Items from a data source
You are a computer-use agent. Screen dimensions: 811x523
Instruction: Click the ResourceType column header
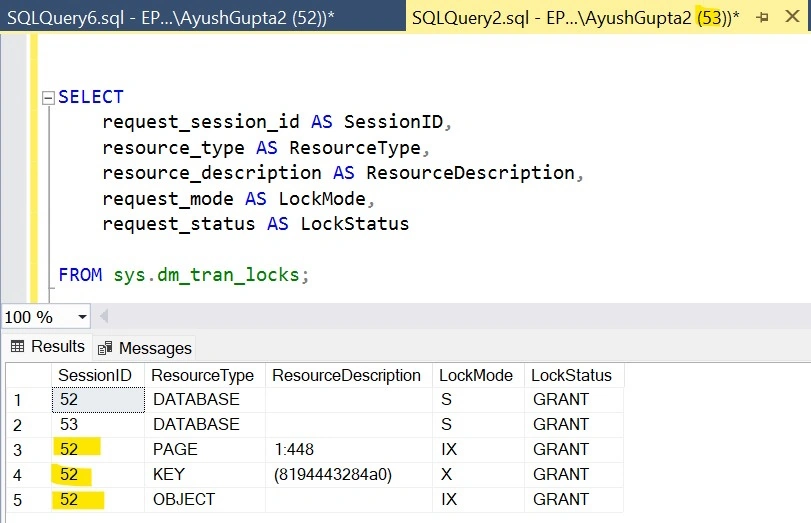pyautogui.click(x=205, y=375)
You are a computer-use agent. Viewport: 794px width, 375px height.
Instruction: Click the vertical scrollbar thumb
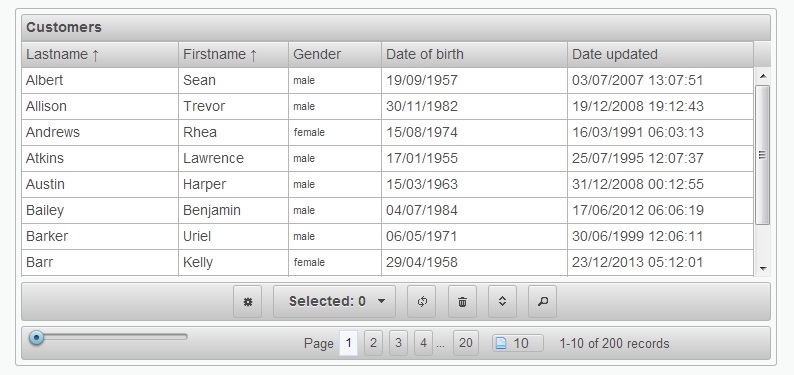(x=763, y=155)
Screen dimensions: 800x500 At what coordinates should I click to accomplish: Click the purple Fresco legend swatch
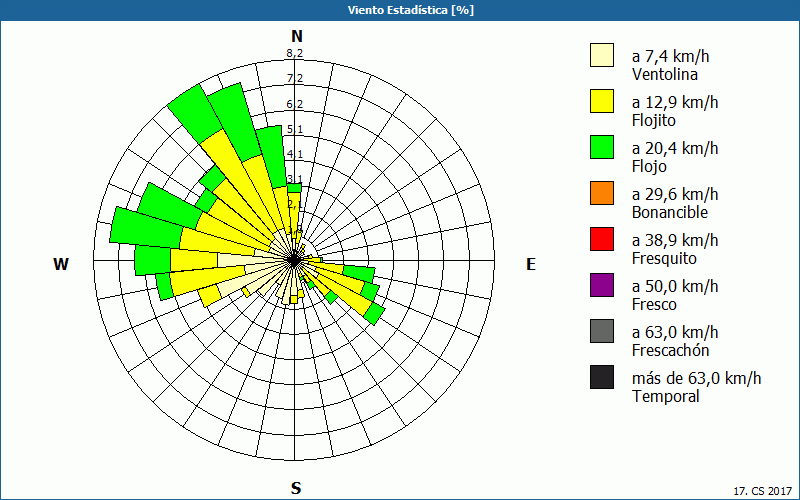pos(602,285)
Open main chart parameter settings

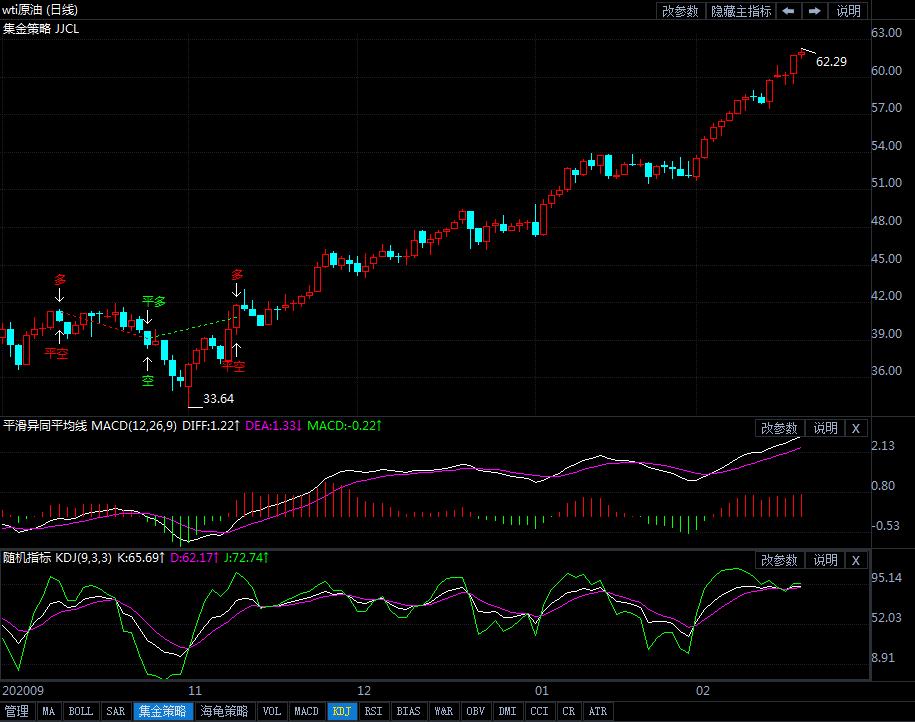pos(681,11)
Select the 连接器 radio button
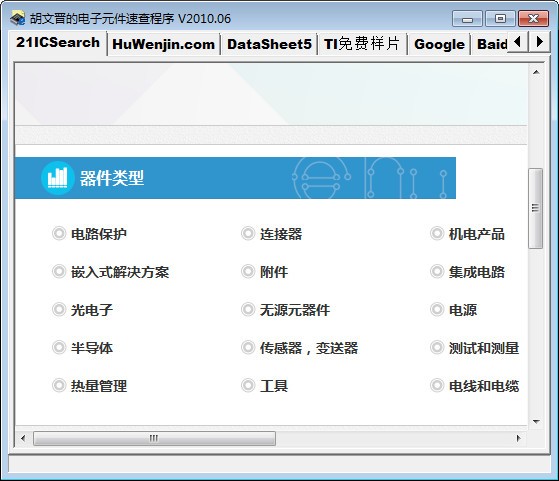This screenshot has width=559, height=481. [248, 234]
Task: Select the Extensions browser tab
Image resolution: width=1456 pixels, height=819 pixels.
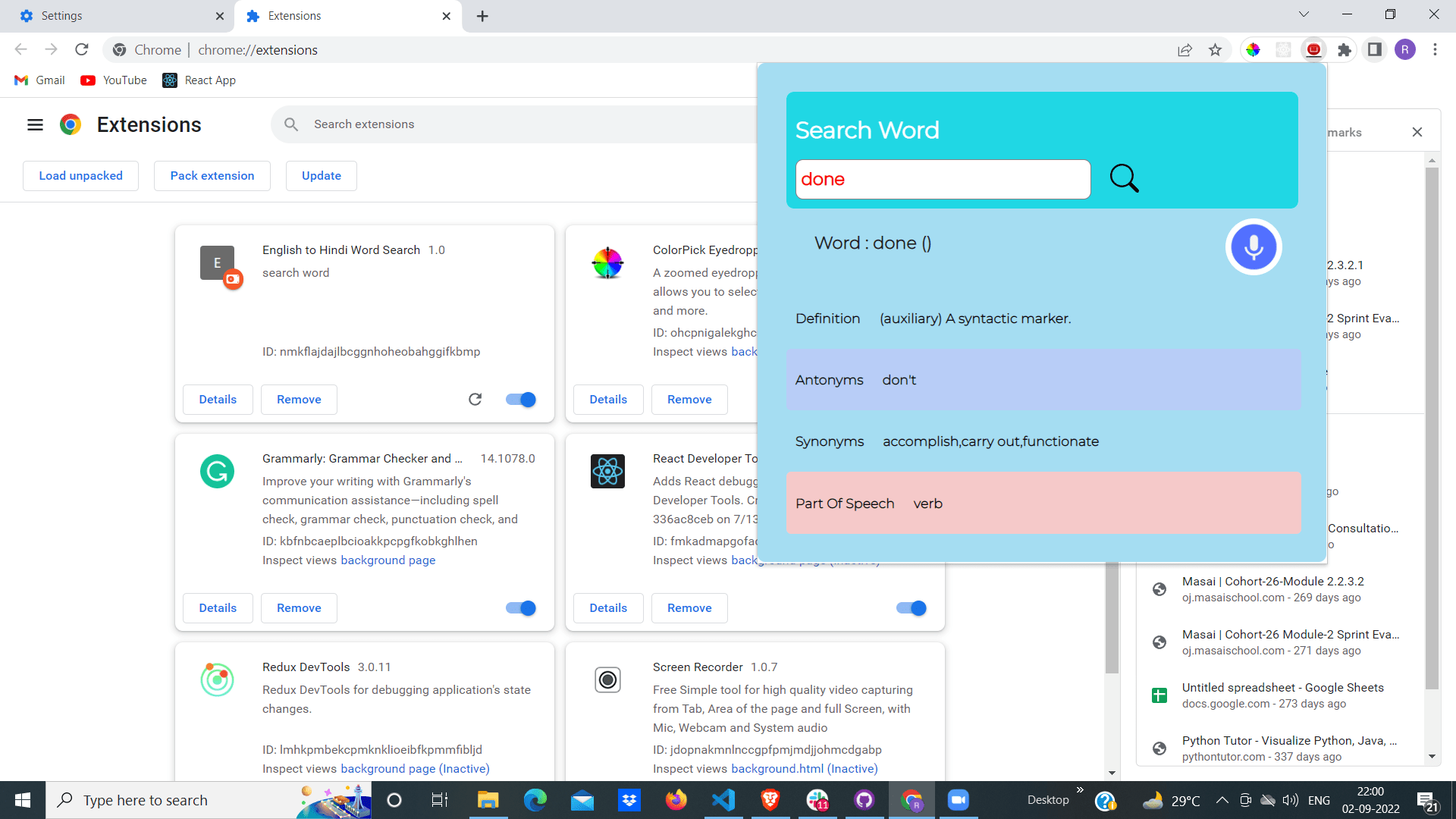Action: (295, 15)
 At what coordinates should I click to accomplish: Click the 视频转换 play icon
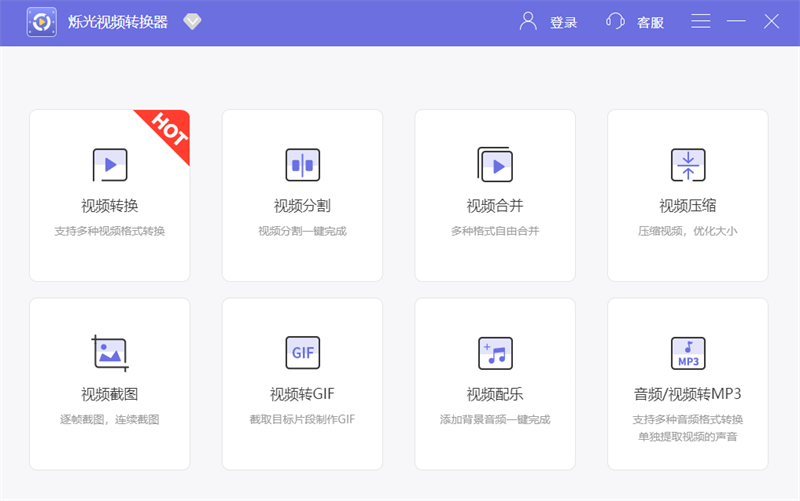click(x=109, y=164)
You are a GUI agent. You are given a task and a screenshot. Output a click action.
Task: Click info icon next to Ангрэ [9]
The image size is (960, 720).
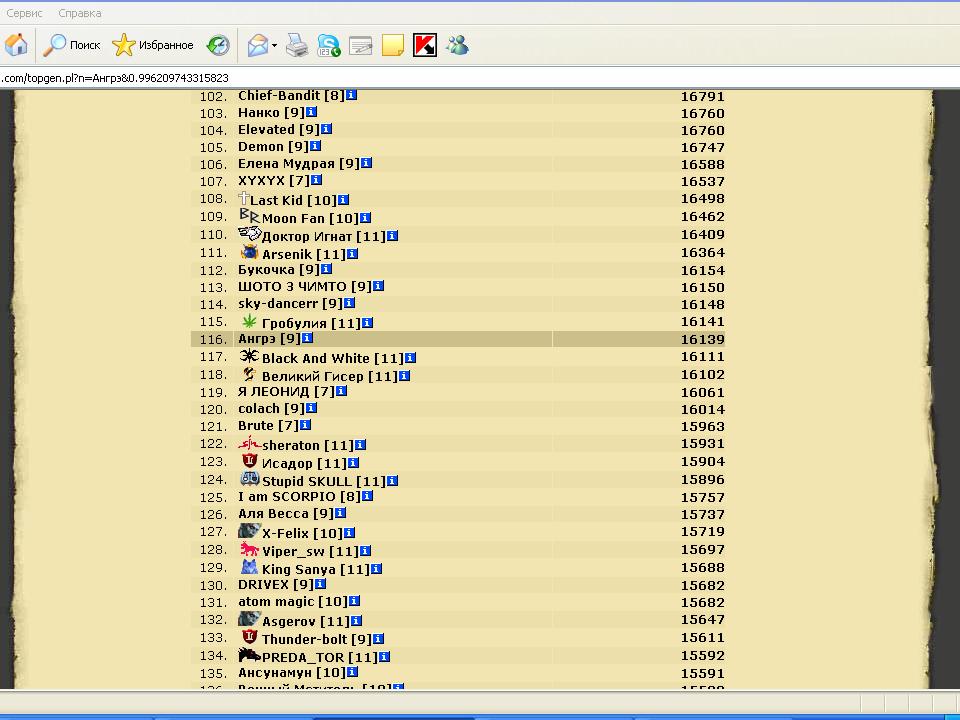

## TASK REQUIREMENTS
Echo every one of the lines above word for word, omitting the pictures.

## THE OUTPUT
You are a computer-use agent. Screen dimensions: 811x523
Instruction: Click the ResourceType column header
pyautogui.click(x=205, y=375)
You are a computer-use agent. Viewport: 794px width, 375px height.
Instruction: Click the vertical scrollbar thumb
(x=763, y=155)
Screen dimensions: 800x500 At what coordinates should I click to accomplish: Click the purple Fresco legend swatch
pos(602,285)
Open main chart parameter settings

pos(681,11)
Select the 连接器 radio button
This screenshot has width=559, height=481. [248, 234]
Task: Select the Extensions browser tab
Image resolution: width=1456 pixels, height=819 pixels.
Action: (295, 15)
 At what coordinates should I click to accomplish: Click the 视频转换 play icon
click(x=109, y=164)
You are a GUI agent. You are given a task and a screenshot. Output a click action.
Task: Click info icon next to Ангрэ [9]
The image size is (960, 720).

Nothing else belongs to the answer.